Naturally, brands have been quick to jump on the band (brand?) wagon, Recognise any of these?
The great thing about GIFs is that literally anyone can make them and they are rocket fuel for driving engagement in social.
So here, in no particular order, are our three favourite sites for making GIFs.
The perfect quick-fix if you are looking to create GIFs from video files.
Gif.com allows you to paste a URL from YouTube, Vine or Instagram, select a section from that video, crop it, caption it, add a sticker to it or add one of a multitude of effects to it.
The downside? It only allows you to create Gifs from video files or edit existing GIFs, you can’t create GIFs from still images.
It also doesn’t give you the dimensions when you crop, making it difficult to optimise your GIFs for social sizes.
The plus side though is that it’s quick and easy to use and dead simple to navigate. The site is also nice and easy on the eye, making working with it a pleasure.
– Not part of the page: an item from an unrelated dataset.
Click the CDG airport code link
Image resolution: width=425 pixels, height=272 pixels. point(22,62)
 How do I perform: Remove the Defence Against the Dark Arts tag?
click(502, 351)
EZGif is a powerhouse GIF creator. Sure, it may not look particularly impressive, but it allows you to create GIFs from still images and video files.
However, unlike Gifs.com, EZGif doesn’t let you create GIFs from URLs. You need to upload your video files. However, once you have you are spoilt for choice in terms of what you can do from an editing perspective.
Resize and crop your GIFs to social sizes, optimise them to reduce filesize and make them load and play better and add basic effects.
In terms of creating quick GIFs from video files or video links, Giphy is very similar to Gifs.com, the main differences being you can’t crop or resize your GIFs and you have a much wider selection of effects, stickers and captions to choose from.
However, Giphy does have one killer feature that Gifs.com and EZGif don’t – Slideshow. This allows you to to combine multiple still images and video files (either by uploading them or pasting URLs) into one GIF.
You are limited to 10 seconds which is a bit frustrating, but if you are looking to quickly slice a few seconds from multiple YouTube videos then combine them all as one GIF, Giphy Slideshow is your best bet.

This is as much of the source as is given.